__EXCERPTED PASSAGE__:
Here’s how that works: Back in the 19th century, the Industrial Revolution created some pretty hazardous jobs, especially mining and heavy manufacturing. Workers were injured. However, under the law that it existed, an employer wasn’t responsible for an employee’s injury unless the employer was negligent. If the employee was injured as a result of his own stupidity—and you can be sure that it is something that happens constantly—the employer had no responsibility for the injury. Much litigation took place over an issue of whether the employer was at fault. The bottom line was that men who were injured on the job often were on their own for obtaining treatment or compensation for loss of earnings.

__INPUT DATA__:
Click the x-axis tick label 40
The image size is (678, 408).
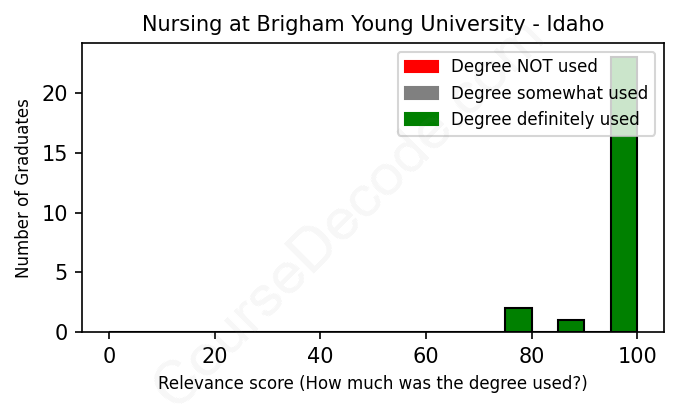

__WORK INSTRUCTIONS__:
Please set down the passage on 19th-century workplace injuries word for word, starting with "Here’s how that" and going on through "loss of earnings.". The data has no connection to the passage on 19th-century workplace injuries.

__TASK OUTPUT__:
Here’s how that works: Back in the 19th century, the Industrial Revolution created some pretty hazardous jobs, especially mining and heavy manufacturing. Workers were injured. However, under the law that it existed, an employer wasn’t responsible for an employee’s injury unless the employer was negligent. If the employee was injured as a result of his own stupidity—and you can be sure that it is something that happens constantly—the employer had no responsibility for the injury. Much litigation took place over an issue of whether the employer was at fault. The bottom line was that men who were injured on the job often were on their own for obtaining treatment or compensation for loss of earnings.